Task brief: Only the records, exactly as written, belong in the answer; pictures do not.

%%

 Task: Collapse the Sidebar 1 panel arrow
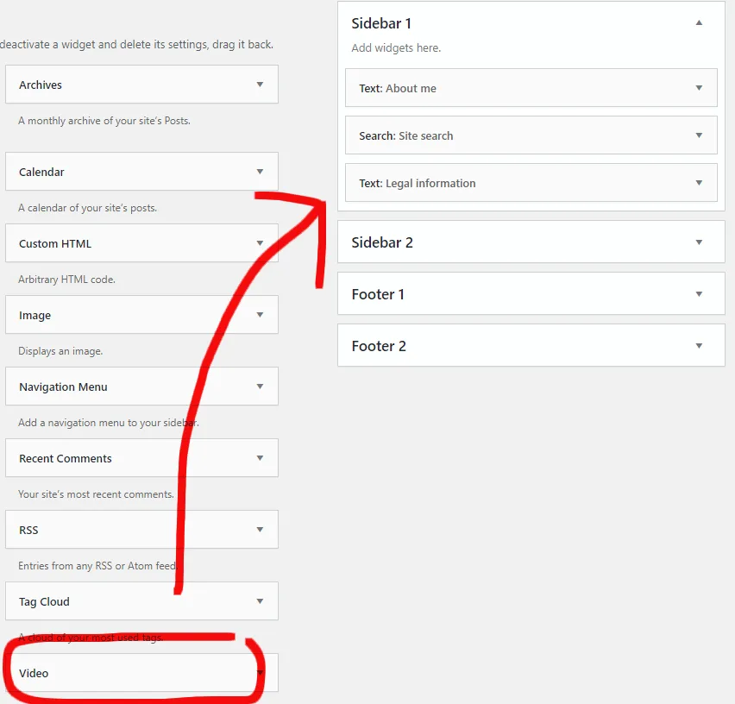coord(699,22)
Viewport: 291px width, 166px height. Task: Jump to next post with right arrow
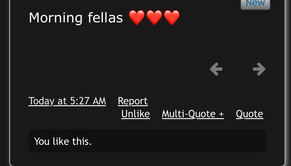point(259,69)
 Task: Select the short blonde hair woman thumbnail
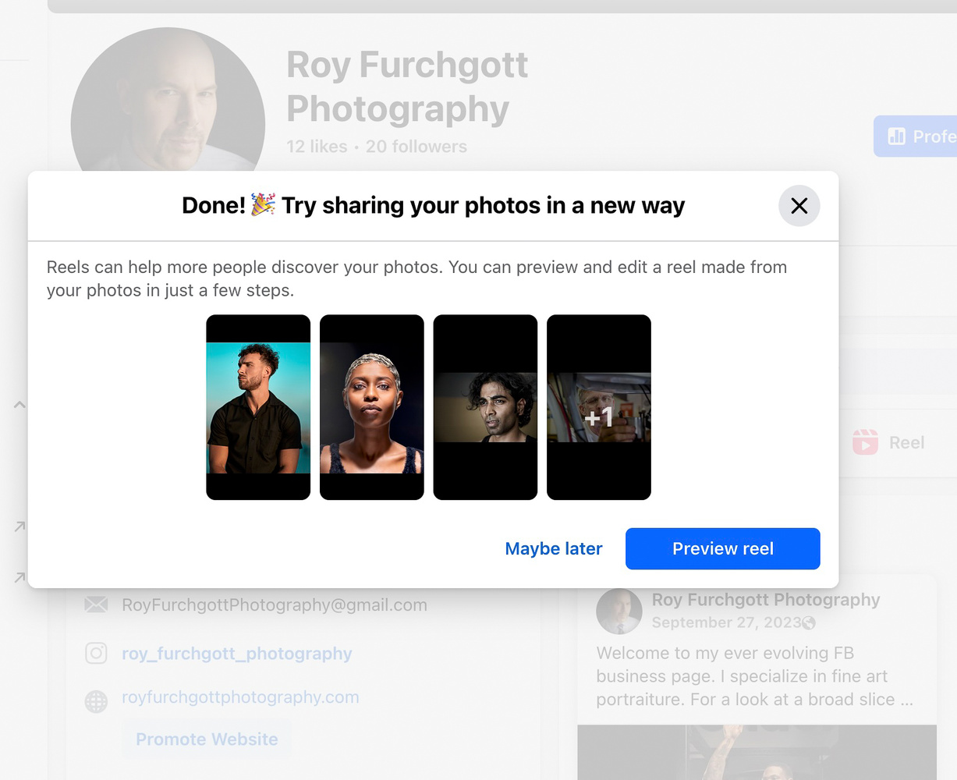(x=372, y=407)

%%

Exercise answer:
 Task: Collapse the Sidebar 1 panel arrow
coord(699,22)
Viewport: 291px width, 166px height. Task: Jump to next post with right arrow
point(259,69)
 Task: Select the short blonde hair woman thumbnail
(x=372, y=407)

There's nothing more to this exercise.